Um estranho sentimento de familiaridade a fez franzir a testa, mas a urgência do momento rapidamente afastou qualquer pensamento.
Do nada, os olhos de Sydney brilharam.
Ela se moveu rápida e silenciosamente até o quadro de energia da casa. Um clique seco, e toda a propriedade foi engolida pela escuridão.
Enquanto isso, dentro do quarto…
“Waaah!”
O apagão repentino assustou Layla, que começou a chorar.
Tess, pega de surpresa, a pegou no colo e a abraçou com força, murmurando suavemente na tentativa de acalmá-la.
Mas quanto mais tentava acalmar, mais inquieta Layla se tornava.
Foi então que Tess percebeu que ainda não tinha preparado a fórmula da menina.

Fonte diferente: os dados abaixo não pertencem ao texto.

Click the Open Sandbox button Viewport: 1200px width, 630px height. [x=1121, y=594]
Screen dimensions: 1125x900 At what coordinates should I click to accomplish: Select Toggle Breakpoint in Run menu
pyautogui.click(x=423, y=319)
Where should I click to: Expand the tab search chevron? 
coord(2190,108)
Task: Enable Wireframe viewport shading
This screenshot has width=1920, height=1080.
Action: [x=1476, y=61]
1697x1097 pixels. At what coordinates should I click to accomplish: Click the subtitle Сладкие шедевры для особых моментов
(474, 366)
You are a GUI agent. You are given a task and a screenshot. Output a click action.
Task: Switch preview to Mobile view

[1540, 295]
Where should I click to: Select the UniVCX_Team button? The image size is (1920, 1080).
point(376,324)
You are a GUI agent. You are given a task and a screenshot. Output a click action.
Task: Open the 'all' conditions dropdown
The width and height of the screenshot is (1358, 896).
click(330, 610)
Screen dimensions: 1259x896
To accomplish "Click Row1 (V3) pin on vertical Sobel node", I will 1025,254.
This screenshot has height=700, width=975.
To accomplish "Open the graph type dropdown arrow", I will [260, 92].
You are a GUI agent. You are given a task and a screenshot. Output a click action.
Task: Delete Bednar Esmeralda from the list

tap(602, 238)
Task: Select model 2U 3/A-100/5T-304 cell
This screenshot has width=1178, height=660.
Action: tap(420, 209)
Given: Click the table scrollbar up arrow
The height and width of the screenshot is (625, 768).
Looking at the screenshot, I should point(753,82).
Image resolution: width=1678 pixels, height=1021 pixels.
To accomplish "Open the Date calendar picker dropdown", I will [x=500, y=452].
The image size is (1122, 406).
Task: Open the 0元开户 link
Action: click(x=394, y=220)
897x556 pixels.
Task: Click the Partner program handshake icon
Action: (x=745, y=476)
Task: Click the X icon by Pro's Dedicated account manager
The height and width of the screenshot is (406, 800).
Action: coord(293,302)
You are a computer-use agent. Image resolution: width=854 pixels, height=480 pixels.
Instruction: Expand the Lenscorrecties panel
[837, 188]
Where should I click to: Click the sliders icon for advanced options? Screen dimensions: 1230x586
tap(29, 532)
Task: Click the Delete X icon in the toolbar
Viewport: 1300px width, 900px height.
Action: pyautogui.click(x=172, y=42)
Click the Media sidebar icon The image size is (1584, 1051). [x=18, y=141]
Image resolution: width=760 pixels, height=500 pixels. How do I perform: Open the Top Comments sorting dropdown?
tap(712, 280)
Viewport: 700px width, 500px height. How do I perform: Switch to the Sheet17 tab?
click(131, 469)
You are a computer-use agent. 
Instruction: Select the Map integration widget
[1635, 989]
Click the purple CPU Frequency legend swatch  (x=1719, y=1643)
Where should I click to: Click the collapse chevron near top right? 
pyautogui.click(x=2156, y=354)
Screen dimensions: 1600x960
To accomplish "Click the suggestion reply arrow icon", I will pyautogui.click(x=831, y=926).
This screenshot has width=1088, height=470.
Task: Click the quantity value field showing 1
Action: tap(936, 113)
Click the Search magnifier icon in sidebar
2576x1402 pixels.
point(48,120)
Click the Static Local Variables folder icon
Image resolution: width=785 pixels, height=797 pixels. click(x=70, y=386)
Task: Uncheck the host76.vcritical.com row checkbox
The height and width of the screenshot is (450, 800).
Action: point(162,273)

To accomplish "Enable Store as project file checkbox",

Ligou a lanterna do celular e correu em direção à cozinha, com a fórmula em mãos, apenas para parar no meio do caminho.
A energia havia acabado.
Rangeu os dentes, e seus pensamentos imediatamente se voltaram para Sydney.
Como poderia ser apenas uma coincidência? O apagão aconteceu logo após ela ter saído.
Tess não pôde deixar de se questionar.
Em poucos instantes, ela estava do lado de fora, no amplo gramado próximo à piscina, segurando Layla nos braços. Vasculhou a área. Mas Abel não estava à vista.
Talvez a pequena ‘cena’ com Finn mais cedo tivesse surtido efeito.
“Tess, não disse que não viria? Por que está de repente aqui embaixo, e com uma criança?”
Nadine foi a primeira a percebê-la, aproximando-se com um sorriso. Seus olhos brilhavam de excitação, embora ela mascarasse quase perfeitamente.
Todos ali conheciam as tensões passadas entre as duas, e a simples menção da palavra ‘criança’ quebrou instantaneamente a atmosfera monótona, deixando todos em alerta.
Cabeças se voltaram para Tess, com seus olhos fixos na pequena e linda criança em seus braços.
Aquele único olhar foi suficiente para que os convidados percebessem que algo incomum estava acontecendo.
Uma onda silenciosa de inquietação percorreu a multidão.
Afinal, Tess ainda era legalmente esposa de Finn.
Então… Por que segurava uma criança?
Todos os olhares pareciam fixos nela e na criança que carregava.
Se a criança fosse de Finn, teria nascido sob os holofotes mais brilhantes, e o próprio homem teria anunciado a novidade ao mundo com orgulho.
Ainda assim, até agora, não havia um único sussurro ou pista sobre a existência da criança.
Tess ficou a uma curta distância, suportando os olhares que a avaliavam da cabeça aos pés.